> **Required action 1**
Return everything from "Herman Morozov is" down to "for an eye." in the description of the novel Eve below, copied word for word.
> **Required action 2**
According to the description of the novel Eve below, how old is the Lomakins' daughter?

Passage provided START

Liubov Barinova’s riveting debut novel – Eve, a psychological drama – struck a chord with the Russian literary community. The manuscript was championed by Barinova’s mentor, Marina Stepnova, as well as Dmitry Glukhovsky, the internationally bestselling author of the Metro series of novels. Eve is a taut novel with the trigger of a thriller: it forces the reader to ponder difficult questions of how far a sibling’s love can go and if evil can be recouped with another crime.

Herman Morozov is a kidnapper. This is his story.


The novel’s opening catches Herman Morozov as he is about to pull the trigger. Herman’s plan is to shoot the Lomakins, who murdered his sister, Eve. Herman changes his original scheme, though, when he sees the Lomakins’ three-year-old daughter: he will kidnap the girl to make the Lomakins suffer just as they made him suffer. It should be simple – he will send them pieces of the girl’s clothes and belongings regularly, no explanations, no ransom demands, no hope of seeing their daughter again. An eye for an eye.

Passage provided END
Data below START

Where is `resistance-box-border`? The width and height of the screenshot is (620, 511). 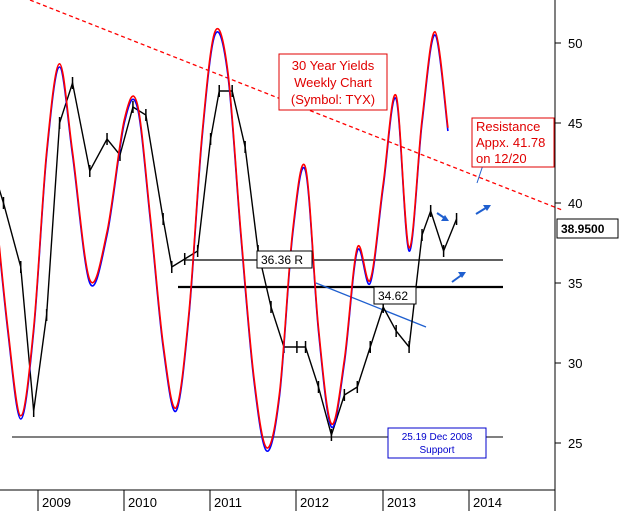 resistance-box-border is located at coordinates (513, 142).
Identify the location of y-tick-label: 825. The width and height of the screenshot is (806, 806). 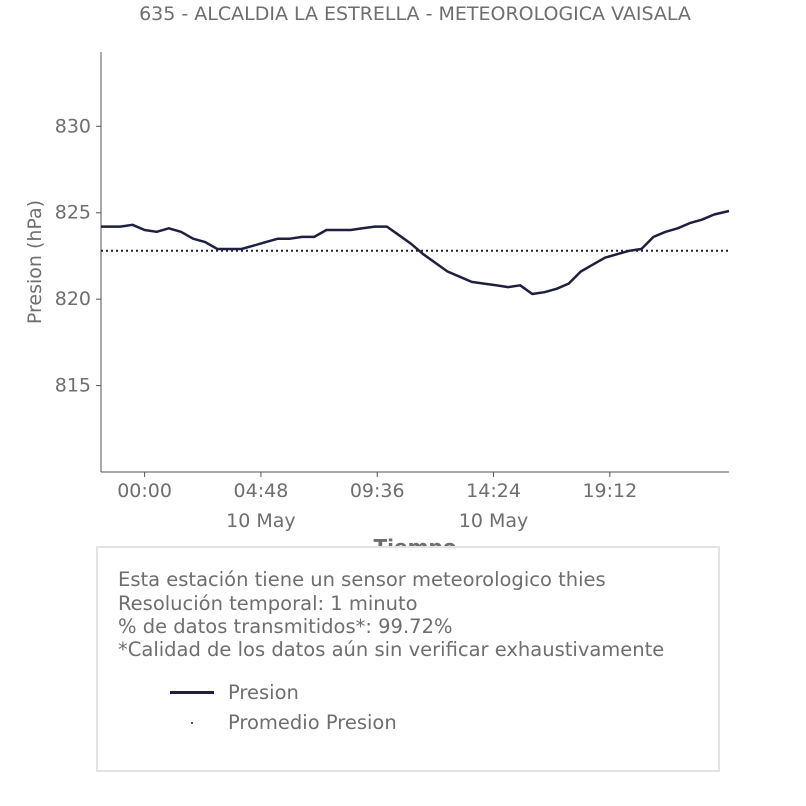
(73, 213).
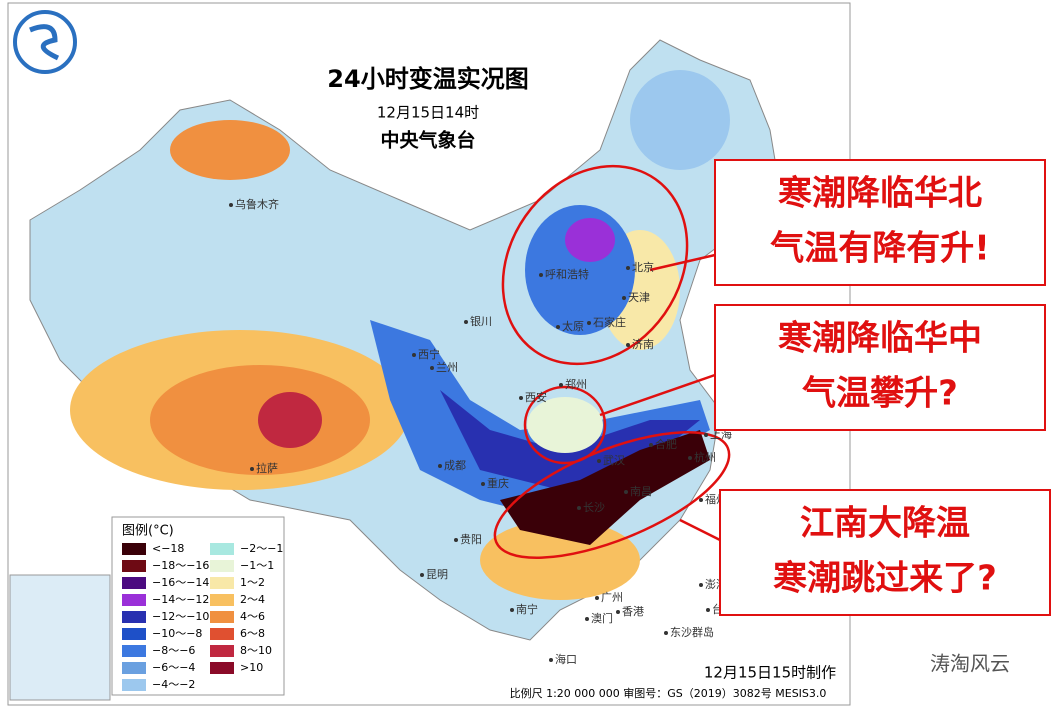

Data below END

> **Reply 1**
Herman Morozov is a kidnapper. This is his story.


The novel’s opening catches Herman Morozov as he is about to pull the trigger. Herman’s plan is to shoot the Lomakins, who murdered his sister, Eve. Herman changes his original scheme, though, when he sees the Lomakins’ three-year-old daughter: he will kidnap the girl to make the Lomakins suffer just as they made him suffer. It should be simple – he will send them pieces of the girl’s clothes and belongings regularly, no explanations, no ransom demands, no hope of seeing their daughter again. An eye for an eye.

> **Reply 2**
She is three years old.